--- Instructions to follow ---
Quote the records starting at the line that contains "The image size" and continuing through the end of the records, omitting the pictures.

** Start of Entries provided **

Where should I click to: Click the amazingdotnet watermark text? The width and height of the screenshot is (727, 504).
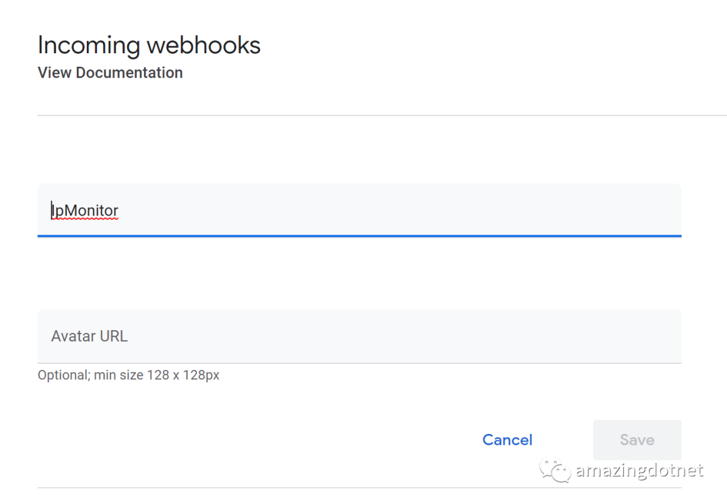639,470
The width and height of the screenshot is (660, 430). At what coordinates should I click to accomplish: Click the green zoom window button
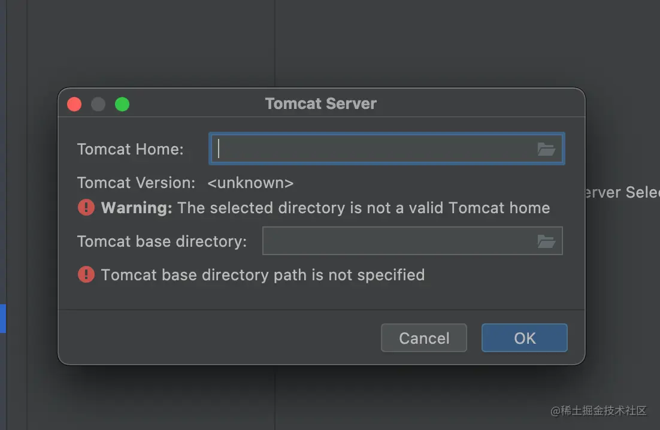[x=122, y=104]
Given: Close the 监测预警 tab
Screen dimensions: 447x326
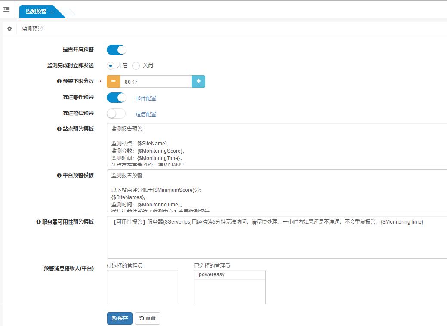Looking at the screenshot, I should tap(52, 12).
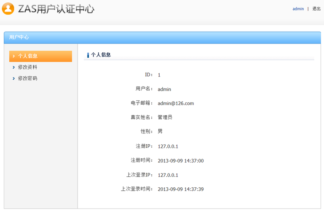324x211 pixels.
Task: Click the gender value 男
Action: click(160, 131)
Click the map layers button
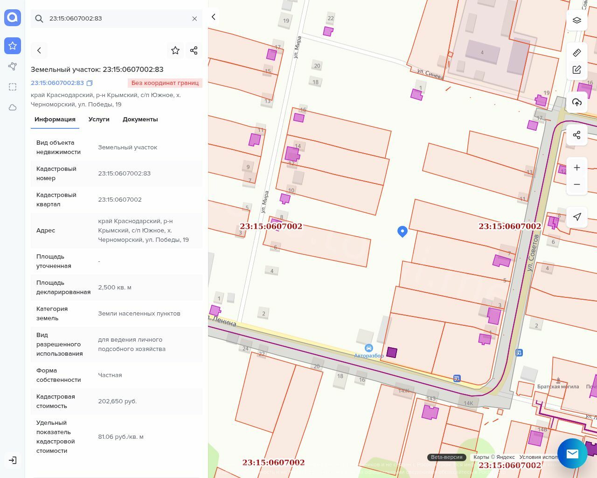This screenshot has width=597, height=478. [577, 20]
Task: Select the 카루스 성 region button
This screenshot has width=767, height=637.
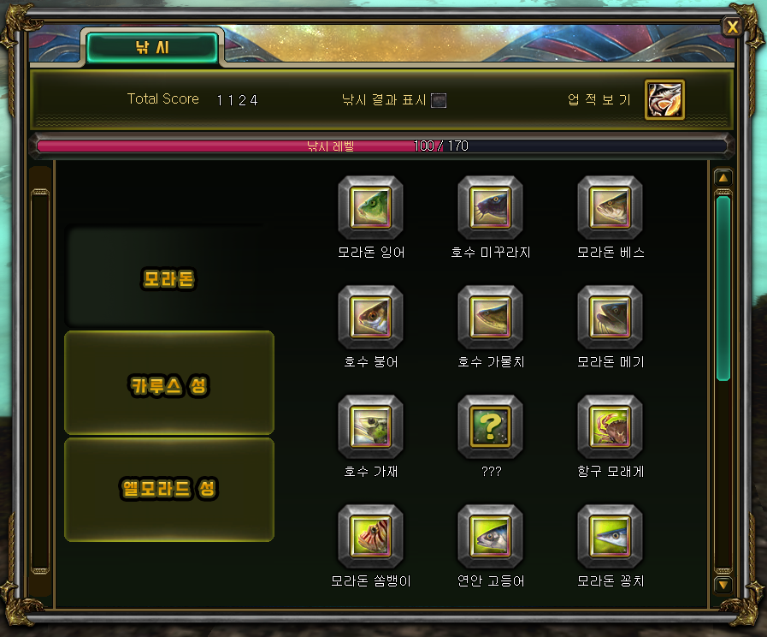Action: 168,383
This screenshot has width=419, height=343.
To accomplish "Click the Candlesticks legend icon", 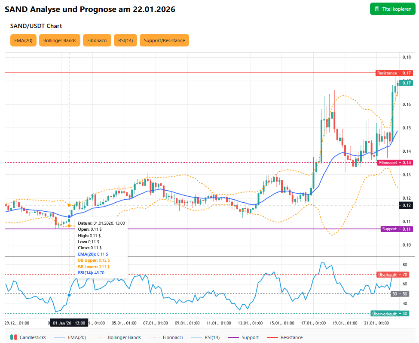I will pyautogui.click(x=14, y=337).
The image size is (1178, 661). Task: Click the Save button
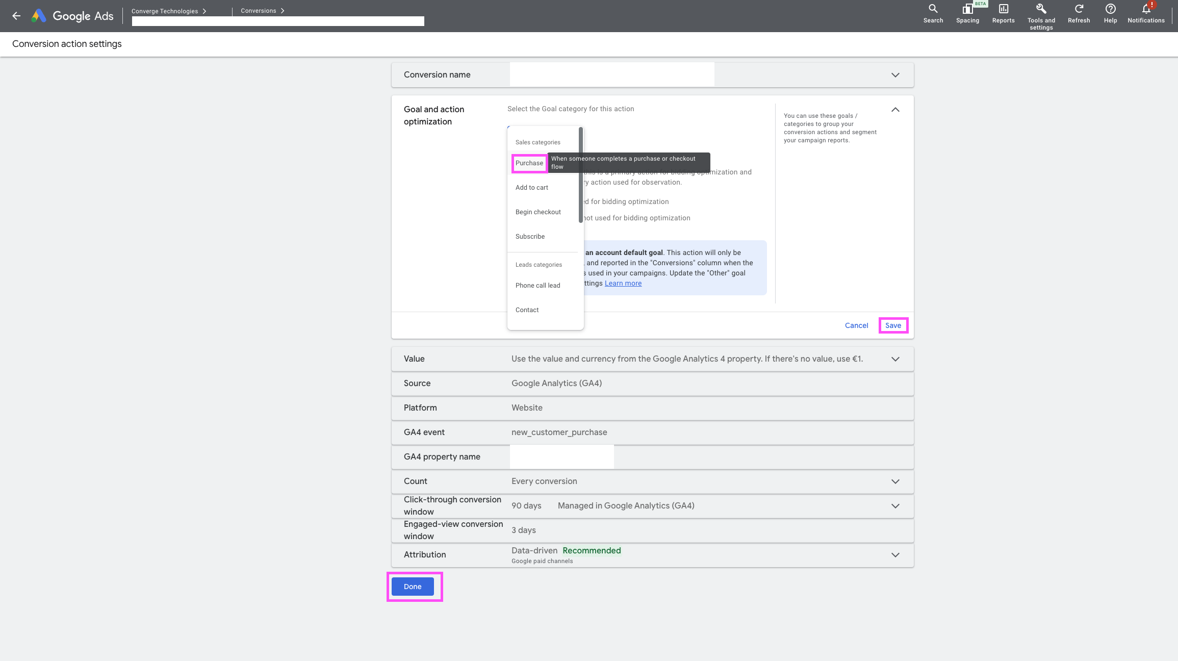coord(893,325)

** End of Entries provided **

--- Output below ---
The image size is (1178, 661). Task: Click the Save button
coord(893,325)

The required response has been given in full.